As an example, Jensen said the Army is “looking at bringing back division-level cavalry or reconnaissance units,” a decision that would impact the National Guard’s reorganization plans.
“We’re still kind of in a pause waiting for some of these decisions to be made,” he said, explaining that the Army’s 2014 decision to bring back division artillery is already coming into play.
“Extended Range [Cannon] Artillery is coming to the National Guard,” Jensen said. “We’re phasing that in.” It means the Guard’s self-propelled artillery capability will be converted to long-range precision fires, fulfilling one of the Army’s six modernization priorities.

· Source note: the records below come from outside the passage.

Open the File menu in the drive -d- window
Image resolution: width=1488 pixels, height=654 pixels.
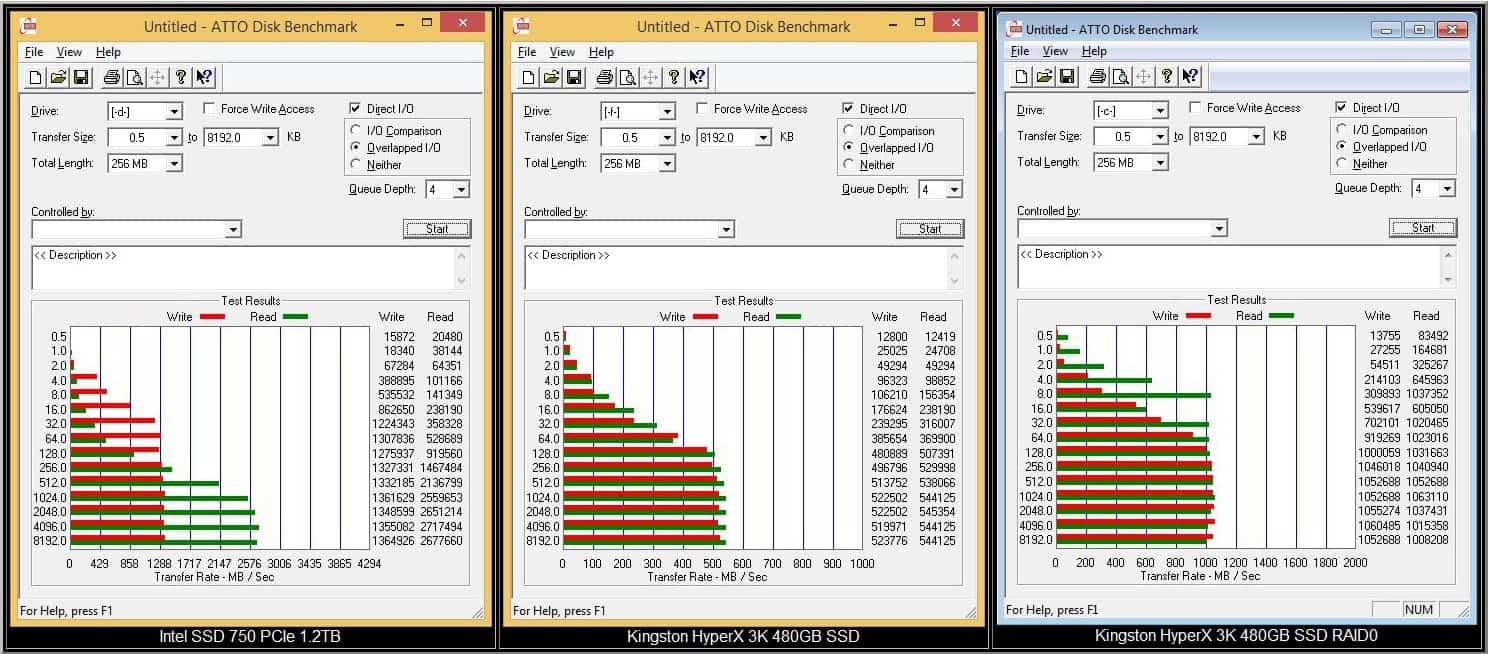[34, 52]
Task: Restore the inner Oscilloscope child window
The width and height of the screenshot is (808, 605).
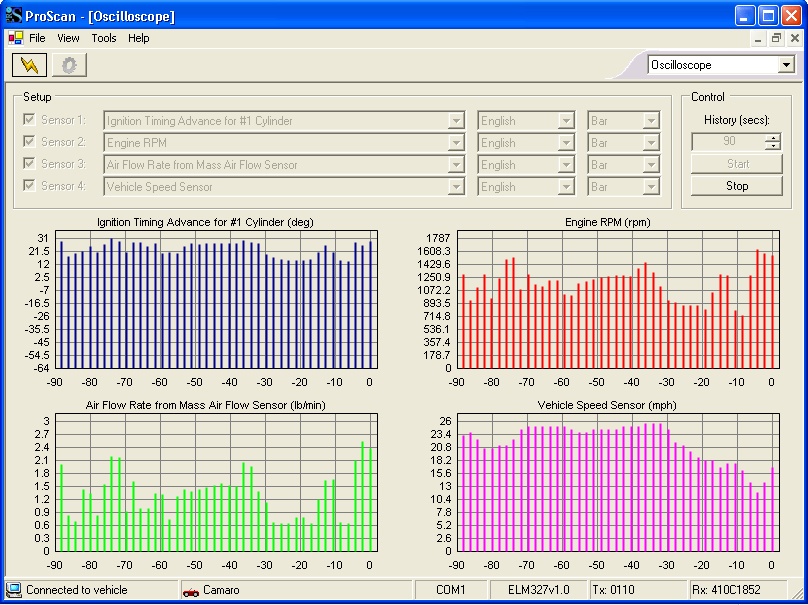Action: pos(776,38)
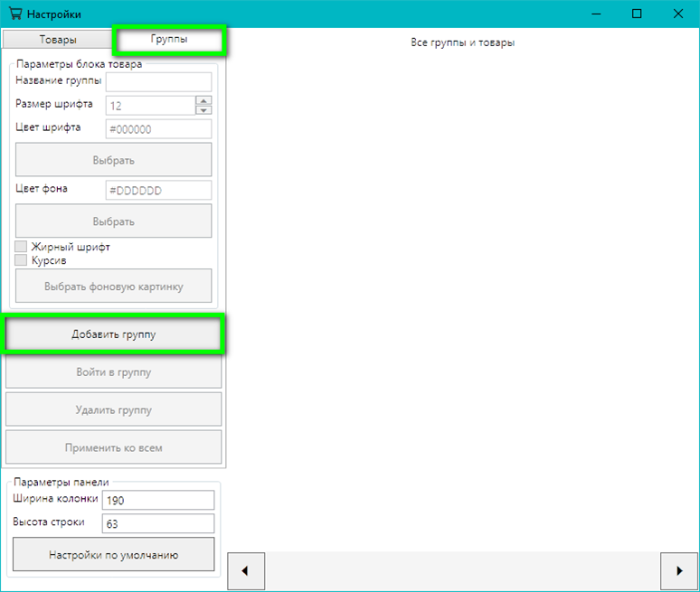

It’s an important transition that Jensen said will help seal the National Guard’s inclusion in the Army’s broad modernization strategy, but it also could bring problems if it moves too quickly.
“We think potentially it could be very disruptive, much like in the early 2000s when we went from division-centric to brigade-centric” formations, Jensen said. “It was very disruptive in the Guard, and every state was touched pretty dramatically. We are taking a little bit slower approach to this because this is a full modernization effort. It’s going to take more than three or four years.”
Staying Relevant
Modernizing along with the Regular Army, Jensen noted, goes beyond reorganizing a unit to accommodate new capabilities. It also helps reassure soldiers that as members of the Army National Guard, they will remain relevant to the Total Army.
Jensen said he has detected among soldiers “a little bit of stress out there” on the modernization issue. Many soldiers have told him that “they are afraid that their unit’s going to be left behind, and they’re not going to be modernized, therefore they’re no longer relevant,” Jensen said.
Jensen said he also detects a sense that junior leaders, warrant officers and NCOs “still want to contribute to the Army as part of a mobilization” should their units be called upon to augment the Regular Army, validating the Army National Guard’s ultimate relevance to the total force.
Having pivoted from almost nonstop operations since 2020, today’s Army National Guard is like a triathlete who is “coming out of the water,” Jensen said.
“You’re about to get on the bike, so you’ve got to get the wetsuit off, you’ve got to get your bike shorts on, and then you’re going to get on the bike, and you’re going to do that until it’s time to run,” he said. “I think that is where we are right now, where we’re coming out of the water, and we’re transitioning to the next key event for our organizations.”